▶ Task brief:
In the material below, find each line with the word "item" and copy it.
(Beginning of The data)
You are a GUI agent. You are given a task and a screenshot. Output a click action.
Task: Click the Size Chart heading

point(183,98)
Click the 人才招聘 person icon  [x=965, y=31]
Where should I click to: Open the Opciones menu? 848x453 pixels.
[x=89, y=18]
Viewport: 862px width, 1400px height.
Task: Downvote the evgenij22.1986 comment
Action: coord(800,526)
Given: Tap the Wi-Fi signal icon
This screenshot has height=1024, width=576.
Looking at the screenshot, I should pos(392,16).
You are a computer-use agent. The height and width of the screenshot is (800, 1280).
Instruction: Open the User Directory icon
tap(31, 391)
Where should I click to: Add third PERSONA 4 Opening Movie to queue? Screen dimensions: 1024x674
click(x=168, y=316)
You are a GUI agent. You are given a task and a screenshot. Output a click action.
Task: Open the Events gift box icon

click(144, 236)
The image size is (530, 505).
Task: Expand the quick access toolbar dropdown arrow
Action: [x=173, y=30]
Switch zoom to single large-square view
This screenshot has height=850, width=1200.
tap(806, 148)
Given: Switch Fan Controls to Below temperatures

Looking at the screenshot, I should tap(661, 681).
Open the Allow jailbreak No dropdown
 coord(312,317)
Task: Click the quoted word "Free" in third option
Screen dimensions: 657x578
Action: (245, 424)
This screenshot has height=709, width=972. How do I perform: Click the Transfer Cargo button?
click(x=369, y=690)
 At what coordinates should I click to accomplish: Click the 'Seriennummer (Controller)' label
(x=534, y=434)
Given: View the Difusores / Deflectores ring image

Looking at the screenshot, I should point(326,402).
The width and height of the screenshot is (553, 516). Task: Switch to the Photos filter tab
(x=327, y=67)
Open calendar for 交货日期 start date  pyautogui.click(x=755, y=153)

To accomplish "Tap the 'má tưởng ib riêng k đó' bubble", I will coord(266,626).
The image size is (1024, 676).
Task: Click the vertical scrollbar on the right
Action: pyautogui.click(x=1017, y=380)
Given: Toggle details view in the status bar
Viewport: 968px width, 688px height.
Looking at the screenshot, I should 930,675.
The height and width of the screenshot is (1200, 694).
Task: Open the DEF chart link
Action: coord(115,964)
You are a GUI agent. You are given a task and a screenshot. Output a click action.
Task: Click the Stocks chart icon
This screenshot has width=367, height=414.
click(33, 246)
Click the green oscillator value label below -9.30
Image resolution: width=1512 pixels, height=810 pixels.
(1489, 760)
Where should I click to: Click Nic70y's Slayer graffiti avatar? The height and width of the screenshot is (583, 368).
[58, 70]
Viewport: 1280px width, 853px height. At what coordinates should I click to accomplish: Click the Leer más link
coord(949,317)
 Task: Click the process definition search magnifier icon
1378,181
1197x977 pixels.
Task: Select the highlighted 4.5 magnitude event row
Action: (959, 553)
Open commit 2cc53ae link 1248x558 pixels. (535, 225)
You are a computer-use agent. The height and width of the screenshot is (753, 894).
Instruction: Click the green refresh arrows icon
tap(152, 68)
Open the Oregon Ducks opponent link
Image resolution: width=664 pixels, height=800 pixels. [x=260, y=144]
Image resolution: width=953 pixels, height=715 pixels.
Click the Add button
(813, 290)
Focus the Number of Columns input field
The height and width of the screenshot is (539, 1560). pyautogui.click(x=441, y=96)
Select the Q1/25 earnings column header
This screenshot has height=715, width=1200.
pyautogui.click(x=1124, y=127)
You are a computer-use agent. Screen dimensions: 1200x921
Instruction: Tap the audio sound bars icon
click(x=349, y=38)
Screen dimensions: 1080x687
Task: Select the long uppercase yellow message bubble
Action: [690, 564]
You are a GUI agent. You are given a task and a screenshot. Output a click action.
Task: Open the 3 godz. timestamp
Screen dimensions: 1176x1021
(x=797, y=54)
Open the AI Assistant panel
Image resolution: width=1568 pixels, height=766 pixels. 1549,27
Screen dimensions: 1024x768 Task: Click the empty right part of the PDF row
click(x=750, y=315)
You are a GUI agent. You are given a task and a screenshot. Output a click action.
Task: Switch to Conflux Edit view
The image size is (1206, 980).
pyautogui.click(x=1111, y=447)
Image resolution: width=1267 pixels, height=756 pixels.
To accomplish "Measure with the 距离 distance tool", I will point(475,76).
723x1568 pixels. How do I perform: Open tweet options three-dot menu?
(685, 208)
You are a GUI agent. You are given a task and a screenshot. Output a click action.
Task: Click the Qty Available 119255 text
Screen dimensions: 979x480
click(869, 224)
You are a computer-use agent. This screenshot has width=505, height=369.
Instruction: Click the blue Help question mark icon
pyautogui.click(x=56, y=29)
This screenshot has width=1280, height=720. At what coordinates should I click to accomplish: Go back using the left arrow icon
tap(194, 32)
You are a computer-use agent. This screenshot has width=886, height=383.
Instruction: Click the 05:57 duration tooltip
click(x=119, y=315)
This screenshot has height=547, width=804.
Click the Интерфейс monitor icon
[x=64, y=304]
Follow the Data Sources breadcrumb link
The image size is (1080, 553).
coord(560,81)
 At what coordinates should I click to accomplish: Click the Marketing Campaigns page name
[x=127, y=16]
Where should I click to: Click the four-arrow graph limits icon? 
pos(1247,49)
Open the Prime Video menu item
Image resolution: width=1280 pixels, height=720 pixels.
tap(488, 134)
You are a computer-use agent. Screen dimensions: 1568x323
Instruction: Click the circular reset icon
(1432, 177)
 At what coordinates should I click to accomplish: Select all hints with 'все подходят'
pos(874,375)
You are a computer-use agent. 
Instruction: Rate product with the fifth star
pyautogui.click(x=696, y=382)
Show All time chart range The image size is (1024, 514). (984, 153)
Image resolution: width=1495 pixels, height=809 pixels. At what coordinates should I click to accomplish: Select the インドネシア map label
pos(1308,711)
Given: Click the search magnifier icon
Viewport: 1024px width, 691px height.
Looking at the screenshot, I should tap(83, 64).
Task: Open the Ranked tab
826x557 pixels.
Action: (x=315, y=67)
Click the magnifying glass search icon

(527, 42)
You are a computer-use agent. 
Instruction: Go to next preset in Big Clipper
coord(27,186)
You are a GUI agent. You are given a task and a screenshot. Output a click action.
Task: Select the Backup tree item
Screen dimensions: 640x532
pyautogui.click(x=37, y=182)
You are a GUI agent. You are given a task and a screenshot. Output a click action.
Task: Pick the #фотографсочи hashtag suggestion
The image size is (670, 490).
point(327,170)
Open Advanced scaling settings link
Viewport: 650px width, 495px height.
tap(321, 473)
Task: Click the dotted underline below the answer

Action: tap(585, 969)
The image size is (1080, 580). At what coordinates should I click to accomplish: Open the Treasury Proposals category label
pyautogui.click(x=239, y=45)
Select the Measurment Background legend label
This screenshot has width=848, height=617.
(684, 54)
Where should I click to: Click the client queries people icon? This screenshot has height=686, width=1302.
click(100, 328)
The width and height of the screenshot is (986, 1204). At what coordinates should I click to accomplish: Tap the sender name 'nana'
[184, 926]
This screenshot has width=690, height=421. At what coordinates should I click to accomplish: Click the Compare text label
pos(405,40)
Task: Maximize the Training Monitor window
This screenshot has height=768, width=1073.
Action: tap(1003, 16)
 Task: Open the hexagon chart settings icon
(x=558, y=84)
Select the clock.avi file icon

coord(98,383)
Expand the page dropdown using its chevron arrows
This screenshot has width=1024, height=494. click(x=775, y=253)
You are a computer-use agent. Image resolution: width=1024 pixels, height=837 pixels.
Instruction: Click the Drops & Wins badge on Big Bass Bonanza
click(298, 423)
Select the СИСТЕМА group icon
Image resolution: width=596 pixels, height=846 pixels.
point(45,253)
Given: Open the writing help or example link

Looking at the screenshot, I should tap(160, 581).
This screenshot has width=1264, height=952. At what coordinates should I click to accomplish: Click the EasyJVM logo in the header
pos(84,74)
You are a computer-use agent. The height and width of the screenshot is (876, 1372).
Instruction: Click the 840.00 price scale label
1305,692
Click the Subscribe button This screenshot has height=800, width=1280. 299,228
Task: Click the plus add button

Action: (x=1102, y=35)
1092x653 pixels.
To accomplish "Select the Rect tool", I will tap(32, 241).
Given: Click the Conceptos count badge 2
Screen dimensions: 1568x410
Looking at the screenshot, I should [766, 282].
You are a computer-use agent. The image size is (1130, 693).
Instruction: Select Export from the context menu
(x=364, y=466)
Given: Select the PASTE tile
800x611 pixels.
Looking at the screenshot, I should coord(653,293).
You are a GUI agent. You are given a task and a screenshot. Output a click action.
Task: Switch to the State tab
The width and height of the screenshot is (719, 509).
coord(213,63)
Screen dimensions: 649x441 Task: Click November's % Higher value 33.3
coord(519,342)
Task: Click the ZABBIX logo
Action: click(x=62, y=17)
(End of The data)
▶ Response box:
Open the Prime Video menu item
Task: Select the Backup tree item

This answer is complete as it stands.